--- Work item ---
Would you repeat all the lines below, exactly as they stand?

--- Material provided ---
★ ★ ★ ★ ★ ★ ★

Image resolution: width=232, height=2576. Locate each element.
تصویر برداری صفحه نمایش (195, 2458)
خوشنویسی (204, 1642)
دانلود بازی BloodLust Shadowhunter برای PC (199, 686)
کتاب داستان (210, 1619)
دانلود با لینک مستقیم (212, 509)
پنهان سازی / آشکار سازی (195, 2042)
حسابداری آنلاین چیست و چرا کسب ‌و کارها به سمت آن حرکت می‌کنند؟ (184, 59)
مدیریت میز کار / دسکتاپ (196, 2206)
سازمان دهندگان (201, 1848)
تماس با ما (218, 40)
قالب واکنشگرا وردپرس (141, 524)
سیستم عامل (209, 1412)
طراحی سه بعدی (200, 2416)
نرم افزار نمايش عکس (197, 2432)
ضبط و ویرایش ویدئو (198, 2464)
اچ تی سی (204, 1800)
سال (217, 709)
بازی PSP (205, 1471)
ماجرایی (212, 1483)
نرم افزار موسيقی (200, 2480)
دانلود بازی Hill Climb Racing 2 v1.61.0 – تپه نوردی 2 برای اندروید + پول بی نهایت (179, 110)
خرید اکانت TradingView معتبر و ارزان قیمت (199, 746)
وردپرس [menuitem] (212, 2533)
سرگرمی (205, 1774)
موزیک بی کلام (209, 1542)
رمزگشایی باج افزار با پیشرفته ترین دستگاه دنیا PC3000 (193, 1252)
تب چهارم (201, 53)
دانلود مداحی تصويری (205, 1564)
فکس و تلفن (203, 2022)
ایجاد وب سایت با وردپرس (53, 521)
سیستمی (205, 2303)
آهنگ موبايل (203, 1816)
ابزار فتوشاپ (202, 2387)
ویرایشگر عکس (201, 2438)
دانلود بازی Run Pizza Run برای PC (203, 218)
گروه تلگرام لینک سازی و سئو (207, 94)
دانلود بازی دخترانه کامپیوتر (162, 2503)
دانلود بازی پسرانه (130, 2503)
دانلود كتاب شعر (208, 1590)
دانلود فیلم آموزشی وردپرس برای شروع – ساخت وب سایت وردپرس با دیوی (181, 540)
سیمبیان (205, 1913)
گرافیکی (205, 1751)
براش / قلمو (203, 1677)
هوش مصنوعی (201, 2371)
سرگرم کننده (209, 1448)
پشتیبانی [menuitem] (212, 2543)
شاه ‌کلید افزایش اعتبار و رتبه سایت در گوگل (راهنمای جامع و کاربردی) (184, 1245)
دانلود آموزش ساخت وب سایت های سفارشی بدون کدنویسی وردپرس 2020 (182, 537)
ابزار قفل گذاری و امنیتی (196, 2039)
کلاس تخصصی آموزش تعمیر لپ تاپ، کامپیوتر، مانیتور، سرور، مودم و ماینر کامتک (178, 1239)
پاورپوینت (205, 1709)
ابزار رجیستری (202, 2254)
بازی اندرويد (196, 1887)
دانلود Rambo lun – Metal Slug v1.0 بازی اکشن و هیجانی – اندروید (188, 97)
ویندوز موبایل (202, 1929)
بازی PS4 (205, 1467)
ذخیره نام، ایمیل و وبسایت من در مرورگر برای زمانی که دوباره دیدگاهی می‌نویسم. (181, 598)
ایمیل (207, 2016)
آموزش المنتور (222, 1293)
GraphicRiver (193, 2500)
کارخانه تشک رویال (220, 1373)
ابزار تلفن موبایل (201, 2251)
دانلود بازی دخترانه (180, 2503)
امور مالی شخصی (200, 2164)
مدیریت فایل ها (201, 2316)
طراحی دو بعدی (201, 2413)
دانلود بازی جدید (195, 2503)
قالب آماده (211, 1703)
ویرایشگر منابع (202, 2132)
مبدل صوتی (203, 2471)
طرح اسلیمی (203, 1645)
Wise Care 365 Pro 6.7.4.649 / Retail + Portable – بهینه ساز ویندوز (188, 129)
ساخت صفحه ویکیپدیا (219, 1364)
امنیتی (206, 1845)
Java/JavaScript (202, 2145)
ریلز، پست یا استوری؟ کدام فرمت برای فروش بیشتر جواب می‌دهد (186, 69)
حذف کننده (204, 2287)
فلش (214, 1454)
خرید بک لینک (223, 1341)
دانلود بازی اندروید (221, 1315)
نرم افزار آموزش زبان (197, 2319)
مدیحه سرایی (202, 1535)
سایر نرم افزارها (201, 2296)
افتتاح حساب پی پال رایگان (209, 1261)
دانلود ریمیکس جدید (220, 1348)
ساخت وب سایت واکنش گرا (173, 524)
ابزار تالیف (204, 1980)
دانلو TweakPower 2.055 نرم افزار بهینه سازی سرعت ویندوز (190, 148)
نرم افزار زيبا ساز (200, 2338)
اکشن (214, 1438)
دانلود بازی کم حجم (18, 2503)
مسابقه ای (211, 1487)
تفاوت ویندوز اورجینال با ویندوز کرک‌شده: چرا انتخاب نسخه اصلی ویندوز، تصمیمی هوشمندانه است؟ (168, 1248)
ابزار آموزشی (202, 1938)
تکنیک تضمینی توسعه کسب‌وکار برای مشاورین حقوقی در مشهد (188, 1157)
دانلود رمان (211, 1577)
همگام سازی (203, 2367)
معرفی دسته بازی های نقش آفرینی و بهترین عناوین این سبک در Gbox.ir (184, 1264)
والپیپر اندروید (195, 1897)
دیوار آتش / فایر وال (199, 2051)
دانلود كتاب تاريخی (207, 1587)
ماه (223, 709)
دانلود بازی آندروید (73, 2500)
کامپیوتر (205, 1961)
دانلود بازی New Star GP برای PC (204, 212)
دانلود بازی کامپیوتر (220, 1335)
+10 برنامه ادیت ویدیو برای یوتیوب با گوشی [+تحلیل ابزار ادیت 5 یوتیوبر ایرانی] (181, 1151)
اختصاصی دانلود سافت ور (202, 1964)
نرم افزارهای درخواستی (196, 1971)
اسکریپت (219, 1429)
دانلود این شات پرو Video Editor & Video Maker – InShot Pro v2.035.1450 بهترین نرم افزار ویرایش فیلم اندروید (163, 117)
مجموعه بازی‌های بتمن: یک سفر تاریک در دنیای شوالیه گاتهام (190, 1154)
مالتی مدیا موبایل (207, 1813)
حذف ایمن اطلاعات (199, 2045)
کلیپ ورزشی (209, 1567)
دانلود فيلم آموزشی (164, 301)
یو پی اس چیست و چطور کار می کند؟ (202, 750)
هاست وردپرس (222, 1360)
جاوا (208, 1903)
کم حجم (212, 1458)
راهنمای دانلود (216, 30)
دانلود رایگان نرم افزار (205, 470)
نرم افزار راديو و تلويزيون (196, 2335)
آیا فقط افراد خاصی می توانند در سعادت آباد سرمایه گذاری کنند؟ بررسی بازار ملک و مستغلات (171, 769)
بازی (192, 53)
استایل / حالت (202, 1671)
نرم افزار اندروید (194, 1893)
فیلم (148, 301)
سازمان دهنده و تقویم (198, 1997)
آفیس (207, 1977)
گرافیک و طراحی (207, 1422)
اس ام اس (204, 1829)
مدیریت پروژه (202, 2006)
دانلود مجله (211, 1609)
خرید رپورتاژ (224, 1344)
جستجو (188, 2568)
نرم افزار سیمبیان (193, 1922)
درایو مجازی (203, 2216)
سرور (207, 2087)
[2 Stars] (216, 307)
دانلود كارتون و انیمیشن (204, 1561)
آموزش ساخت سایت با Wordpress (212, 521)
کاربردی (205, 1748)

★ ★ ★ ★ ★ ★ ★

--- Task solution ---
Image resolution: width=232, height=2576. Locate each element.
تصویر برداری صفحه نمایش (195, 2458)
خوشنویسی (204, 1642)
دانلود بازی BloodLust Shadowhunter برای PC (199, 686)
کتاب داستان (210, 1619)
دانلود با لینک مستقیم (212, 509)
پنهان سازی / آشکار سازی (195, 2042)
حسابداری آنلاین چیست و چرا کسب ‌و کارها به سمت آن حرکت می‌کنند؟ (184, 59)
مدیریت میز کار / دسکتاپ (196, 2206)
سازمان دهندگان (201, 1848)
تماس با ما (218, 40)
قالب واکنشگرا وردپرس (141, 524)
سیستم عامل (209, 1412)
طراحی سه بعدی (200, 2416)
نرم افزار نمايش عکس (197, 2432)
ضبط و ویرایش ویدئو (198, 2464)
اچ تی سی (204, 1800)
سال (217, 709)
بازی PSP (205, 1471)
ماجرایی (212, 1483)
نرم افزار موسيقی (200, 2480)
دانلود بازی Hill Climb Racing 2 v1.61.0 – تپه نوردی 2 برای اندروید + پول بی نهایت (179, 110)
خرید اکانت TradingView معتبر و ارزان قیمت (199, 746)
وردپرس [menuitem] (212, 2533)
سرگرمی (205, 1774)
موزیک بی کلام (209, 1542)
رمزگشایی باج افزار با پیشرفته ترین دستگاه دنیا PC3000 (193, 1252)
تب چهارم (201, 53)
دانلود مداحی تصويری (205, 1564)
فکس و تلفن (203, 2022)
ایجاد وب سایت با وردپرس (53, 521)
سیستمی (205, 2303)
آهنگ موبايل (203, 1816)
ابزار فتوشاپ (202, 2387)
ویرایشگر عکس (201, 2438)
دانلود بازی Run Pizza Run برای PC (203, 218)
گروه تلگرام لینک سازی و سئو (207, 94)
دانلود بازی دخترانه کامپیوتر (162, 2503)
دانلود بازی پسرانه (130, 2503)
دانلود كتاب شعر (208, 1590)
دانلود فیلم آموزشی وردپرس برای شروع – ساخت وب سایت وردپرس با دیوی (181, 540)
سیمبیان (205, 1913)
گرافیکی (205, 1751)
براش / قلمو (203, 1677)
هوش مصنوعی (201, 2371)
سرگرم کننده (209, 1448)
پشتیبانی [menuitem] (212, 2543)
شاه ‌کلید افزایش اعتبار و رتبه سایت در گوگل (راهنمای جامع و کاربردی) (184, 1245)
دانلود آموزش ساخت وب سایت های سفارشی بدون کدنویسی وردپرس 2020 (182, 537)
ابزار قفل گذاری و امنیتی (196, 2039)
کلاس تخصصی آموزش تعمیر لپ تاپ، کامپیوتر، مانیتور، سرور، مودم و ماینر کامتک (178, 1239)
پاورپوینت (205, 1709)
ابزار رجیستری (202, 2254)
بازی اندرويد (196, 1887)
دانلود Rambo lun – Metal Slug v1.0 بازی اکشن و هیجانی – اندروید (188, 97)
ویندوز موبایل (202, 1929)
بازی PS4 (205, 1467)
ذخیره نام، ایمیل و وبسایت من در مرورگر برای زمانی که دوباره دیدگاهی می‌نویسم. (181, 598)
ایمیل (207, 2016)
آموزش المنتور (222, 1293)
GraphicRiver (193, 2500)
کارخانه تشک رویال (220, 1373)
ابزار تلفن موبایل (201, 2251)
دانلود بازی دخترانه (180, 2503)
امور مالی شخصی (200, 2164)
مدیریت فایل ها (201, 2316)
طراحی دو بعدی (201, 2413)
دانلود بازی جدید (195, 2503)
قالب آماده (211, 1703)
ویرایشگر منابع (202, 2132)
مبدل صوتی (203, 2471)
طرح اسلیمی (203, 1645)
Wise Care 365 Pro 6.7.4.649 / Retail + Portable – بهینه ساز ویندوز (188, 129)
ساخت صفحه ویکیپدیا (219, 1364)
امنیتی (206, 1845)
Java/JavaScript (202, 2145)
ریلز، پست یا استوری؟ کدام فرمت برای فروش بیشتر جواب می‌دهد (186, 69)
حذف کننده (204, 2287)
فلش (214, 1454)
خرید بک لینک (223, 1341)
دانلود بازی اندروید (221, 1315)
نرم افزار آموزش زبان (197, 2319)
مدیحه سرایی (202, 1535)
سایر نرم افزارها (201, 2296)
افتتاح حساب پی پال رایگان (209, 1261)
دانلود ریمیکس جدید (220, 1348)
ساخت وب سایت واکنش گرا (173, 524)
ابزار تالیف (204, 1980)
دانلو TweakPower 2.055 نرم افزار بهینه سازی سرعت ویندوز (190, 148)
نرم افزار زيبا ساز (200, 2338)
اکشن (214, 1438)
دانلود بازی کم حجم (18, 2503)
مسابقه ای (211, 1487)
تفاوت ویندوز اورجینال با ویندوز کرک‌شده: چرا انتخاب نسخه اصلی ویندوز، تصمیمی هوشمندانه است؟ (168, 1248)
ابزار آموزشی (202, 1938)
تکنیک تضمینی توسعه کسب‌وکار برای مشاورین حقوقی در مشهد (188, 1157)
دانلود رمان (211, 1577)
همگام سازی (203, 2367)
معرفی دسته بازی های نقش آفرینی و بهترین عناوین این سبک در Gbox.ir (184, 1264)
والپیپر اندروید (195, 1897)
دیوار آتش / فایر وال (199, 2051)
دانلود كتاب تاريخی (207, 1587)
ماه (223, 709)
دانلود بازی آندروید (73, 2500)
کامپیوتر (205, 1961)
دانلود بازی New Star GP برای PC (204, 212)
دانلود بازی کامپیوتر (220, 1335)
+10 برنامه ادیت ویدیو برای یوتیوب با گوشی [+تحلیل ابزار ادیت 5 یوتیوبر ایرانی] (181, 1151)
اختصاصی دانلود سافت ور (202, 1964)
نرم افزارهای درخواستی (196, 1971)
اسکریپت (219, 1429)
دانلود این شات پرو Video Editor & Video Maker – InShot Pro v2.035.1450 بهترین نرم افزار ویرایش فیلم اندروید (163, 117)
مجموعه بازی‌های بتمن: یک سفر تاریک در دنیای شوالیه گاتهام (190, 1154)
مالتی مدیا موبایل (207, 1813)
حذف ایمن اطلاعات (199, 2045)
کلیپ ورزشی (209, 1567)
دانلود فيلم آموزشی (164, 301)
یو پی اس چیست و چطور کار می کند؟ (202, 750)
هاست وردپرس (222, 1360)
جاوا (208, 1903)
کم حجم (212, 1458)
راهنمای دانلود (216, 30)
دانلود رایگان نرم افزار (205, 470)
نرم افزار راديو و تلويزيون (196, 2335)
آیا فقط افراد خاصی می توانند در سعادت آباد سرمایه گذاری کنند؟ بررسی بازار ملک و مستغلات (171, 769)
بازی (192, 53)
استایل / حالت (202, 1671)
نرم افزار اندروید (194, 1893)
فیلم (148, 301)
سازمان دهنده و تقویم (198, 1997)
آفیس (207, 1977)
گرافیک و طراحی (207, 1422)
اس ام اس (204, 1829)
مدیریت پروژه (202, 2006)
دانلود مجله (211, 1609)
خرید رپورتاژ (224, 1344)
جستجو (188, 2568)
نرم افزار سیمبیان (193, 1922)
درایو مجازی (203, 2216)
سرور (207, 2087)
[2 Stars] (216, 307)
دانلود كارتون و انیمیشن (204, 1561)
آموزش ساخت سایت با Wordpress (212, 521)
کاربردی (205, 1748)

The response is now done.